America - Front
America - Back
By Rex Hindrichs 19th Jan 2019 | 1,239 views
The arthouse game is a tricky prospect. In a medium founded on fun challenges, how much room is there for works with other priorities in mind? Making games as ‘experiences’ that still hold up as conventional entertainment is a difficult balancing act to pull off. In its debut effort as an independent studio, Friend & Foe attempts to walk this tightrope with its game Vane. But does our hero reach the sky or fall flat on its face?
You play as a bird on a curious and transformative journey through a desolate world. The barren landscape before you, threatened by an encroaching storm, holds a few secrets to uncover. Drawing from the experience of titles including The Last Guardian, Vane feels a bit like an experiment, asking “What if Fumito Ueda tried his hand at making Journey?”. Minimalist artistry, cryptic storytelling, puzzle focused design; many of his trademarks are emulated in this new project, but there’s still plenty to differentiate this effort from its inspiration.
Gameplay takes place both on the ground and in the sky. Flying through windswept canyons on feathered wings is a more analog experience here than in other games, but also a bit more awkward and unpolished. Explore enough and you’ll soon discover the game’s driving force - a mysterious golden dust that transforms you into a human child. This form allows you to interact with objects you wouldn’t otherwise be able to, but is also slow and tedious. Leaping off cliffs returns you to bird form, while finding more golden dust transforms you into a child once more. You’ll need both forms to overcome obstacles and complete your journey.
Vane does not hold your hand. Tutorials amount to little more than the occasional button prompt to interact with something. Narrative is sparse, interpretive, and isn’t going to give you many hints to go off of. You are largely left to your own devices; to explore and experiment until you discover the solution organically on your own. This can be frustrating and the game is certainly not for the impatient, but there is still an intelligence to the design that gently guides your search until you at last find the answer. This is often in the last place to look, but the payoff can still be satisfying and memorable.

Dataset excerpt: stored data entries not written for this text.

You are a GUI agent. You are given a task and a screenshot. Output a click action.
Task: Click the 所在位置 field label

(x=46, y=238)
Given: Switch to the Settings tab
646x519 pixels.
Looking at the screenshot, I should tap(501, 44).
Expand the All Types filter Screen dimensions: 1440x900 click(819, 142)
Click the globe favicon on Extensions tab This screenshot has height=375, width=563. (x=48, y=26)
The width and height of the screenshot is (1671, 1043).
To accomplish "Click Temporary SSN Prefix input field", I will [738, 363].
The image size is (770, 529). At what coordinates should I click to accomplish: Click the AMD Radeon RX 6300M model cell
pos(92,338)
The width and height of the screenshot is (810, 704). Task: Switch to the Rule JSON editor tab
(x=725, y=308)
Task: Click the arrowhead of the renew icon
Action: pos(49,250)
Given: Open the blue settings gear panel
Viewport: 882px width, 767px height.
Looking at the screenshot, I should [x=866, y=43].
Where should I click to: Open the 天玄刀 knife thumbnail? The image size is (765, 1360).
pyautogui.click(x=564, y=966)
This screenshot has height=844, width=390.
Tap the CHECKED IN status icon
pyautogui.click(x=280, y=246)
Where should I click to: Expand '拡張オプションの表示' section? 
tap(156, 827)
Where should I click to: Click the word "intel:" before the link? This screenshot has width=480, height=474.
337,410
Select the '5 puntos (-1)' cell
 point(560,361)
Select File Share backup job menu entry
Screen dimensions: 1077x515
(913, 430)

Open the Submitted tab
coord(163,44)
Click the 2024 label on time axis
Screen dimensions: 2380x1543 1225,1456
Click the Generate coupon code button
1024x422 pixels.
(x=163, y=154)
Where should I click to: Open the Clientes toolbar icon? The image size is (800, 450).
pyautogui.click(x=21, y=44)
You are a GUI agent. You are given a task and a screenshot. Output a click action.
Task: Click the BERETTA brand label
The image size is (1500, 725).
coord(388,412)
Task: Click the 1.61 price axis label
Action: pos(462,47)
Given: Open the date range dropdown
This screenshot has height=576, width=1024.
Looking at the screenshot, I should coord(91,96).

Unfortunately, the game’s high points are often diluted by its lack of polish. Controls can be finicky, the camera often clips through the environment, loading is frequent and lengthy, and performance struggles in more demanding areas. Worst of all are the bugs that can sabotage your progress, sometimes forcing you to restart entire chapters thanks to poor checkpoints. Combine this with the slow, at times tedious pace, and again I must stress that this game is not for the impatient.
On a brighter note, for such a small studio, Vane punches above its weight in presentation. Embracing the limits of its production, detailed models and textures are eschewed for inspired audio visual design. Rich color theory turns the drab into the haunting and beautiful. Flashes of sophisticated animation can take you by surprise. Bold synthesizers and ethereal sounds highlight important moments to dramatic effect. Low poly counts are embraced for a painterly quality transformed by a fascinating distortion effect that provides one of the game’s most unique and impressive signatures. Altogether the game it's distinct and striking.
I wish I could go into further detail about Vane, but to do so would cheapen the sense of discovery that is core to the experience itself. At just a few hours in length, whether or not a mixed bag of an art project is worth the price of admission is up to you. In my opinion, the industry can always use more risky passion projects like this, even if they don’t always reach their full potential.